PATTERSON v. STATE of Georgia.

No. A99A1760.

Decided: January 31, 2000

Patterson & Patterson, LaGrange, Yasma Patterson, for appellant. Jackie G. Patterson, pro se. Thurbert E. Baker, Attorney General, Mary Beth Westmoreland, Deputy Attorney General, Christopher S. Brasher, Senior Assistant Attorney General, James J. Phillips, Assistant Attorney General, for appellee.

Jackie Patterson, an attorney proceeding pro se, appeals from the trial court's dismissal of his declaratory judgment action based on lack of standing.   Patterson sought a declaration that OCGA § 40-6-14 1 was unconstitutional as a violation of the Due Process Clause because it was void for vagueness and was unenforceable due to the Department of Public Safety's failure to promulgate rules defining “plainly audible” or to establish standards regarding measurement of sound by law enforcement personnel, as mandated by OCGA § 40-6-14(d).

 The trial court concluded that Patterson lacked standing to pursue these issues because there was no “actual controversy” between the parties, as required by OCGA § 9-4-2(a).2  We agree.

 Although OCGA § 9-4-2(c) provides that “[r]elief by declaratory judgment shall be available, notwithstanding the fact that the complaining party has any other adequate legal or equitable remedy or remedies [,]” this provision does not mean that a declaratory judgment action is available for any and all justiciable controversies.   Instead, a plaintiff must demonstrate

facts or circumstances whereby [he] is in a position of uncertainty or insecurity because of a dispute and of having to take some future action which is properly incident to its alleged right, and which future action without direction from the court might reasonably jeopardize [his] interest.

Phoenix Assurance Co. v.
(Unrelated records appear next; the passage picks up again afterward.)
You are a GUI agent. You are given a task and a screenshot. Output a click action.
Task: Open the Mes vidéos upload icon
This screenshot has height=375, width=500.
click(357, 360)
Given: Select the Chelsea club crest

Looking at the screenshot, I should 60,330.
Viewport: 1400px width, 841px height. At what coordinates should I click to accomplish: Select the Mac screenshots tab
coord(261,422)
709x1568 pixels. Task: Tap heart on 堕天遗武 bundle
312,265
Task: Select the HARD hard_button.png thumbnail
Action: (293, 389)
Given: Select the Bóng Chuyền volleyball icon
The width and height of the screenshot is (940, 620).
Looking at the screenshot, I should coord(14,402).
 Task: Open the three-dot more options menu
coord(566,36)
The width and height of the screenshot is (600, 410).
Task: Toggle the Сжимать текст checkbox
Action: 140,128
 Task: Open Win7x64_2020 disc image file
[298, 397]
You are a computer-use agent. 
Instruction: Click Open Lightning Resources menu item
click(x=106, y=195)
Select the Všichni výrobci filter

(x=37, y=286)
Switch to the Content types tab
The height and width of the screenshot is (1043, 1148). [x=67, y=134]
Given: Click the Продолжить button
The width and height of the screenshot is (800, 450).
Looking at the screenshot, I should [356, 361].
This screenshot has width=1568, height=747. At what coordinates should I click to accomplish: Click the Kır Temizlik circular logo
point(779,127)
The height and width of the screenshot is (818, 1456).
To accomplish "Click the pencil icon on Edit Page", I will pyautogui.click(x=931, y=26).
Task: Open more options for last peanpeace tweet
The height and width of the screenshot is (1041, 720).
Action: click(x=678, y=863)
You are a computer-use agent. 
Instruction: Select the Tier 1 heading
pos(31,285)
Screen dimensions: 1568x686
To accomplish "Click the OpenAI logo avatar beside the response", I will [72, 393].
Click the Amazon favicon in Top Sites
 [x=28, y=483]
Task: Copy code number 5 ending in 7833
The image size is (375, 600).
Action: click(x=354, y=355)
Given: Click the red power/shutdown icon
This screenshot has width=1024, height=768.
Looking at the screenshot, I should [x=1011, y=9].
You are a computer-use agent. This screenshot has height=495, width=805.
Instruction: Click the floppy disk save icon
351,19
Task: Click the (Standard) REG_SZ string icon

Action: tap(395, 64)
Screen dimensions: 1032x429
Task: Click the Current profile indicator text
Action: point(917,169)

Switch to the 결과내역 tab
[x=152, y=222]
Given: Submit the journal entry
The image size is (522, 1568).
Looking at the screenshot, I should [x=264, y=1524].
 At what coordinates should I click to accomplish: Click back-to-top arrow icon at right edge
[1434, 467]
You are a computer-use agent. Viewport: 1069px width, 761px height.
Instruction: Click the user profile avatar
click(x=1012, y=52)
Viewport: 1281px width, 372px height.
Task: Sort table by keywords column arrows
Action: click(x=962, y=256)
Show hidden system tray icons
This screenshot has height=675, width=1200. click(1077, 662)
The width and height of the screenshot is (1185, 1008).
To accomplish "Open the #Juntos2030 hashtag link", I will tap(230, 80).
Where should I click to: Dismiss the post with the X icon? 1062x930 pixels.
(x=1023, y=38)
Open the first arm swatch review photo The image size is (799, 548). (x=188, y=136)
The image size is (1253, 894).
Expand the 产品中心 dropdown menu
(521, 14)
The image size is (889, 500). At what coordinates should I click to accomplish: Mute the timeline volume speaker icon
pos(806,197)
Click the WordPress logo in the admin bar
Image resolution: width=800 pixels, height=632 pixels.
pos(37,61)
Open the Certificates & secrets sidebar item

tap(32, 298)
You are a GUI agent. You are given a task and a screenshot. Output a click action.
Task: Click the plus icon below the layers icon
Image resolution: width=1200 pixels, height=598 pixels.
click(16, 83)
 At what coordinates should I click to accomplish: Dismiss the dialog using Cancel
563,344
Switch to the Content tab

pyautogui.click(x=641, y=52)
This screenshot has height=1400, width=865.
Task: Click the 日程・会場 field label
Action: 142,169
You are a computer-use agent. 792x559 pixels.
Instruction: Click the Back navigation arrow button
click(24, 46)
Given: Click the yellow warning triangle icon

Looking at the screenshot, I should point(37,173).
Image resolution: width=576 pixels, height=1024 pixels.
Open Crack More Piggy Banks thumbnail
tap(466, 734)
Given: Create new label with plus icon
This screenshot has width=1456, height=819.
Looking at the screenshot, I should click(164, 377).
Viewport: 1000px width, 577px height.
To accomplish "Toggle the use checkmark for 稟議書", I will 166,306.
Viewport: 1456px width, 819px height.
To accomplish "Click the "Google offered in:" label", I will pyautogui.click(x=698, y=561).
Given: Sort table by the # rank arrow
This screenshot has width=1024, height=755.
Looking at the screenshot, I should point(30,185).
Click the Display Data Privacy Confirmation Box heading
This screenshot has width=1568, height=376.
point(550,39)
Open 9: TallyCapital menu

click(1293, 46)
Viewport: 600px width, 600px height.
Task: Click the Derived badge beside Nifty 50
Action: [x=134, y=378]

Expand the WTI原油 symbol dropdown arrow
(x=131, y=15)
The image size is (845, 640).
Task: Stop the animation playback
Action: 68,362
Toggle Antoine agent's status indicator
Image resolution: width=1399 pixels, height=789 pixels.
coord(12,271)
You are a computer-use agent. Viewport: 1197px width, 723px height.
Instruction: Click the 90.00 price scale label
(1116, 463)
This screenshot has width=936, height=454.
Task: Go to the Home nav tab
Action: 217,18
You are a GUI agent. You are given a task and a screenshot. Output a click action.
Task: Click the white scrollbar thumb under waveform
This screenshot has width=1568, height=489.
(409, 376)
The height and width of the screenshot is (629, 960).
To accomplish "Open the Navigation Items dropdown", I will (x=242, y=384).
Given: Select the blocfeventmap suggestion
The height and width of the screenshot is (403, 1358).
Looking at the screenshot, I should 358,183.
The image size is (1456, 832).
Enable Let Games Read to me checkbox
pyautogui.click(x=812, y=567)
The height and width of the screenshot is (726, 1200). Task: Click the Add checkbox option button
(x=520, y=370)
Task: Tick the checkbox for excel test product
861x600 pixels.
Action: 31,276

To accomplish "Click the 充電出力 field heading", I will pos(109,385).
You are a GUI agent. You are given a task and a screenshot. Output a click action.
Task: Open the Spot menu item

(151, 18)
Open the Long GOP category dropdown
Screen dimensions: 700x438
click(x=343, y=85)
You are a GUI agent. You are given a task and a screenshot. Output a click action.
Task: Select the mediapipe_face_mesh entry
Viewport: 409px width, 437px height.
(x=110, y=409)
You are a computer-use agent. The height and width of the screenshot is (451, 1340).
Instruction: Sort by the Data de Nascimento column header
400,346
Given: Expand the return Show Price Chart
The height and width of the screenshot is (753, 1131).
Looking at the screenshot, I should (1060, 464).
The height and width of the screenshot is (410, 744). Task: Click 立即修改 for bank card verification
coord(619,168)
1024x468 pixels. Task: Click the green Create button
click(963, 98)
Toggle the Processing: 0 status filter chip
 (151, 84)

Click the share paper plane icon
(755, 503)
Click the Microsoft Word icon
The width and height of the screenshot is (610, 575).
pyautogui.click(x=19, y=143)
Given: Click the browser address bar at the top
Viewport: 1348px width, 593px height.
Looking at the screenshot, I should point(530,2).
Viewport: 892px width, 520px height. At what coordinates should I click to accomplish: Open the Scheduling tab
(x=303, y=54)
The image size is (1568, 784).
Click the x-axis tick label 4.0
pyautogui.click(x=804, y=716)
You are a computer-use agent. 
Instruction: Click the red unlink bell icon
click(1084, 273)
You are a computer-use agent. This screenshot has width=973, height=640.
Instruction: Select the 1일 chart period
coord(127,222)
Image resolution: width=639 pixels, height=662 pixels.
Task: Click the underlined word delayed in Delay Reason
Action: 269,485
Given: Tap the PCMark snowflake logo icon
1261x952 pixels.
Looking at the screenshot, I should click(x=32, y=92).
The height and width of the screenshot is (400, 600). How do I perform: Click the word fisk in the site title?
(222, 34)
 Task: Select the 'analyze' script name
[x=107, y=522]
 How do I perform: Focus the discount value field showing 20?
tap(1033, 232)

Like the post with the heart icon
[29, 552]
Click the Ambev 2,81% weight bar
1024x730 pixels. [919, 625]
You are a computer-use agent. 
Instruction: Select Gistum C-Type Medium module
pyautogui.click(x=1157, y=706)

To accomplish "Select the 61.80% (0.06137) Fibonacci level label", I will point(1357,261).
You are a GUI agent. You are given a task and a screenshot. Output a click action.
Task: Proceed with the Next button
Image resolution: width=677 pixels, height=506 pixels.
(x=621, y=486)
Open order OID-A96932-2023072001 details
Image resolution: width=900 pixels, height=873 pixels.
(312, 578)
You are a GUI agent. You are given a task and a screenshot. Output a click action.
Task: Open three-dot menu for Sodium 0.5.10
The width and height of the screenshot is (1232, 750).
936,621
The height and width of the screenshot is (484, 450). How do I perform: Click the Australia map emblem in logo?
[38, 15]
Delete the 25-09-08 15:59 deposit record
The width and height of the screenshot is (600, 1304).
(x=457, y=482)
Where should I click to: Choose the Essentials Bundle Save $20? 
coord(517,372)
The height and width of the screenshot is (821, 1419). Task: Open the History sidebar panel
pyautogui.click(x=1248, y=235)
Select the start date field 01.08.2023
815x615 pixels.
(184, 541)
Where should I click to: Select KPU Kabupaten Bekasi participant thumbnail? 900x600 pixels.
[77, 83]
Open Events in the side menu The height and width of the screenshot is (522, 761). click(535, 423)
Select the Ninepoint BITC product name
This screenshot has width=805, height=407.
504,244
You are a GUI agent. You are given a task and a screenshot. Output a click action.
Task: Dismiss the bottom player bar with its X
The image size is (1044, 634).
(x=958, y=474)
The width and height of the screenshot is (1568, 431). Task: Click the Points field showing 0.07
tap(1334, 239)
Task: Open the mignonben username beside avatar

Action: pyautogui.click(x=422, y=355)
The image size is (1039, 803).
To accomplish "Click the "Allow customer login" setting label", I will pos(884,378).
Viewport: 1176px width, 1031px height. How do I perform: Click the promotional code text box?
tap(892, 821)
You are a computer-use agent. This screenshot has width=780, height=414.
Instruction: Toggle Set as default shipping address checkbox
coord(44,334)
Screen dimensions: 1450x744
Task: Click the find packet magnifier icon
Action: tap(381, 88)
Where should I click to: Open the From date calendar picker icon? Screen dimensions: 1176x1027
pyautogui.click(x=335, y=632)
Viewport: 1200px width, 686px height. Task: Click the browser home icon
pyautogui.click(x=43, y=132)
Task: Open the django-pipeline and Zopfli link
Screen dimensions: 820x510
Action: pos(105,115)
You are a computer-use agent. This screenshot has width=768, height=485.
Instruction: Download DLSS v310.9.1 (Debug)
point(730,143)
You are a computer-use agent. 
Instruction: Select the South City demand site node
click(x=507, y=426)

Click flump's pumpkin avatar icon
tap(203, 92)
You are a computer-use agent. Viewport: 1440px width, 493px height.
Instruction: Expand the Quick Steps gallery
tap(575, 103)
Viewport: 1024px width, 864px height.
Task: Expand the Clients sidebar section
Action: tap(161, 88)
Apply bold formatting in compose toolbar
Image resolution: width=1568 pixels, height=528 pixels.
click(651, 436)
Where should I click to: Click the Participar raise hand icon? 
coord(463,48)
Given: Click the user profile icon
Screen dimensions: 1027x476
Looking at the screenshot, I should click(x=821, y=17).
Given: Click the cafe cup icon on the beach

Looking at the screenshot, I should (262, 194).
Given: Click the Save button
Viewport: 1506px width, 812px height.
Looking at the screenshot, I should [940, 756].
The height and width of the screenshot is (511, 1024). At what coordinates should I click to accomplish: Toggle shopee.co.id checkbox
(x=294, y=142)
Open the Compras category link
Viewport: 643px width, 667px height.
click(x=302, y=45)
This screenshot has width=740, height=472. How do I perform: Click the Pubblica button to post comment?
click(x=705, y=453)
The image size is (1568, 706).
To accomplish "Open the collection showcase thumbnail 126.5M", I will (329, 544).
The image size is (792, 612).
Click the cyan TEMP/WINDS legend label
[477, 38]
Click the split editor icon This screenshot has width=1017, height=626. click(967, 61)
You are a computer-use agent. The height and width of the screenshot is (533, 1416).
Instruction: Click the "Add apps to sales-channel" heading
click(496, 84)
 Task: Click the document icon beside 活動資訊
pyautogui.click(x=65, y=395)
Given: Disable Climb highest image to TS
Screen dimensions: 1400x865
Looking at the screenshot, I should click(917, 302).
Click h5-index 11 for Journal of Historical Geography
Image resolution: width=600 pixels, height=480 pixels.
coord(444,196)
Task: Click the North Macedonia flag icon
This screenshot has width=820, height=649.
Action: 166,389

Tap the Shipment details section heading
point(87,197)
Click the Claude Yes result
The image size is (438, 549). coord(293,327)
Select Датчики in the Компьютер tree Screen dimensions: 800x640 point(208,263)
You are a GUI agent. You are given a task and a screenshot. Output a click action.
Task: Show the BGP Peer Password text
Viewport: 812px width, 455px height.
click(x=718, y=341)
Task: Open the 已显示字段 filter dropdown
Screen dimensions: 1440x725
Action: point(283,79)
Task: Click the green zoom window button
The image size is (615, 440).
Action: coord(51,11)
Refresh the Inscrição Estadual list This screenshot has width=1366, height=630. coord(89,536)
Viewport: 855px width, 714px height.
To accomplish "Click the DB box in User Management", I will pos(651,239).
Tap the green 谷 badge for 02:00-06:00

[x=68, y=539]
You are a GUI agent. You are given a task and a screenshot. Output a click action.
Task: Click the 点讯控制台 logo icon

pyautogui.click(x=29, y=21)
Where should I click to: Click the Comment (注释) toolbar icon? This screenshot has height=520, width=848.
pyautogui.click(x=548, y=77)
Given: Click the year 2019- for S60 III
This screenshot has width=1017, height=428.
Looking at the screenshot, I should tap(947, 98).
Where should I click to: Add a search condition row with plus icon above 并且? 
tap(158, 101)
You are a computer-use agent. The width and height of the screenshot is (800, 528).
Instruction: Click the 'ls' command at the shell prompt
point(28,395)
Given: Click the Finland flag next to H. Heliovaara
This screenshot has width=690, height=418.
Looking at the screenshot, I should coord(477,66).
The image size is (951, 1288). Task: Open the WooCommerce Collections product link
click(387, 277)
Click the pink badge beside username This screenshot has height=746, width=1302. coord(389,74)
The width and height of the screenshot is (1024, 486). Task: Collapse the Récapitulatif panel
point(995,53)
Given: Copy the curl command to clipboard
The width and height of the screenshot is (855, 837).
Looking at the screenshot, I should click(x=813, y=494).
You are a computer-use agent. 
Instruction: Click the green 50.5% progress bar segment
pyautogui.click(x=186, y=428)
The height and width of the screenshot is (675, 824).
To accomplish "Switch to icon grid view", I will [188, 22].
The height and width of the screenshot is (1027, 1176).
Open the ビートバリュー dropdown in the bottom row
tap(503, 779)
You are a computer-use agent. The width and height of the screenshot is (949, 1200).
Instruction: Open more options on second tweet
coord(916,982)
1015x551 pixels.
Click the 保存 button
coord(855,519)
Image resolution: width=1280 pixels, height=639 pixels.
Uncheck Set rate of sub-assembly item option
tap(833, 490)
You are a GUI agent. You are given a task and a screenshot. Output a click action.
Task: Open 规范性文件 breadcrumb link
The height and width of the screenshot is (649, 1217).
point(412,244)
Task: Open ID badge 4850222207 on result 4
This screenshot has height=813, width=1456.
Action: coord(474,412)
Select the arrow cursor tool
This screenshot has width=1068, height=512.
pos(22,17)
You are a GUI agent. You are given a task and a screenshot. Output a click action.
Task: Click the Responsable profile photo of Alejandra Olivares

Glens Falls Ins. Co., 101 Ga.App. 530, 532-533, 114 S.E.2d 389 (1960).   See also Cramer v. Spalding County, 261 Ga. 570, 572(2), 409 S.E.2d 30 (1991);  Farm &c. Ins. Co. v. Skelton, 235 Ga.App. 507, 508, 510 S.E.2d 76 (1998).

Here, Patterson acknowledged that he had not been charged with violation of the statute nor had there been any showing of intent by authorities to take any action pursuant to the statute.   He argues, nonetheless, that, based upon Steffel v. Thompson, 415 U.S. 452, 94 S.Ct. 1209, 39 L.Ed.2d 505 (1974) and Total Vending Svc. v. Gwinnett County, 153 Ga.App. 109, 264 S.E.2d 574 (1980), there is an actual controversy.

Both those cases, however, are readily distinguishable from Patterson's situation.   In Steffel, an anti-Vietnam protestor and his companion were handing out leaflets at a shopping center in 1970.   Shopping center employees asked them to stop and summoned police when they refused.   Police advised they would be arrested if they continued, and the two left.   They returned, however, in two days and were again told to cease or be arrested.   Steffel's companion continued and was arrested.   Steffel left and instituted his federal declaratory judgment action in which he alleged that he wished to return and leaflet, as guaranteed by the First Amendment, but had not for fear of being arrested.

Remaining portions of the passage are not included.